Selahattin Demirtaş, 4 kasım 2016’da gözaltına alındı ve aynı gün tutuklandı. Hakkında birden fazla dava yürütüldü. Suçlamalar arasında terör örgütü propagandası yapmak, örgüt adına suç işlemek ve halkı kanunlara uymamaya tahrik etmek gibi başlıklar yer aldı. Özellikle 2014’teki Kobani olaylarına ilişkin ana davada, 2024’te açıklanan kararla uzun süreli hapis cezasına hükmedildi.
Demirtaş, kasım 2016’dan bu yana, yani dokuz yıla yaklaşan bir süredir cezaevinde bulunuyor.
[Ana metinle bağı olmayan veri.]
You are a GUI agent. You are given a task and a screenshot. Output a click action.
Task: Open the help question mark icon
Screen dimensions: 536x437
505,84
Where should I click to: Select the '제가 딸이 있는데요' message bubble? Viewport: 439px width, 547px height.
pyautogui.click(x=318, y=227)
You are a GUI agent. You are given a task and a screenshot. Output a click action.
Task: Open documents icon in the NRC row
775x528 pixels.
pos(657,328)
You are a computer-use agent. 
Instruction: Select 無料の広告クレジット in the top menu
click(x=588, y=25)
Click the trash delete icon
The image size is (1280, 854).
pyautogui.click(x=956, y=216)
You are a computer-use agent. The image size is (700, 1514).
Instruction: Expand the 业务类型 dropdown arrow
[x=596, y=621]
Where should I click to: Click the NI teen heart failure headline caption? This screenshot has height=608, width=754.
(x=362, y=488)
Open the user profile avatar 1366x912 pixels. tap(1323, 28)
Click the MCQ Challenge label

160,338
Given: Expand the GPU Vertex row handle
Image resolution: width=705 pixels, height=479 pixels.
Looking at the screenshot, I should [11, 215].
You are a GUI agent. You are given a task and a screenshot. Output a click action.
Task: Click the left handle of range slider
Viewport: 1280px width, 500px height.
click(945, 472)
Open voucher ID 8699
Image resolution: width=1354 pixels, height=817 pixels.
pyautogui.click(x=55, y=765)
Bu dönemde AİHM’e yapılan başvurularda mahkeme, tutukluluğun makul süreyi aştığı ve siyasi haklar bakımından ihlaller bulunduğu sonucuna ulaştı. Kesinleşen son karar, tahliye tartışmasını yeniden güçlendirdi.
Demirtaş, 2014 ve 2018 cumhurbaşkanlığı seçimlerinde aday oldu. 2014’te yaklaşık yüzde 9,7, 2018’de ise yaklaşık yüzde 8,4 oy aldı. Bu oranlar, hem Kürt siyasi hareketinin temsili hem de muhalefet bloklarının seçmen davranışları açısından referans niteliği taşıyor.
Savunma çizgisi
Demirtaş, savunmalarında siyasi faaliyetlerinin yargılandığını, şiddet çağrısı yapmadığını ve barışçıl siyaset yürüttüğünü belirtti. Kamuoyuna yansıyan beyanlarında, demokratik siyaset kanallarının açık tutulması gerektiği vurgusu öne çıktı.
AİHM kararının kesinleşmesi, iç hukuk mercilerinin yeniden değerlendirme yapmasını gerektirebilir. Ankara Bölge Adliye Mahkemesi’nin başvuruya vereceği yanıt belirleyici olacak. Olası tahliye halinde infaz hükümleri ve başka dosyaların durumu ayrıca ele alınacak. Aksi yöndeki bir karar, AİHM içtihadının uygulanması tartışmalarını büyütebilir.
Olası siyasi etkiler
Demirtaş’ın serbest kalması, muhalefetin iç dengeleri ve Kürt seçmenin siyasal temsili üzerinde kısa vadede etkiler yaratabilir. İktidar–muhalefet ilişkisinde yeni gerilim alanları doğabileceği gibi, Avrupa ile ilişkilerde insan hakları başlığında yumuşama beklentileri de gündeme gelebilir. Tahliye gerçekleşmezse, hak ihlallerinin giderilmesi tartışmaları ve iç hukuk yollarının etkinliği yeniden sorgulanacaktır.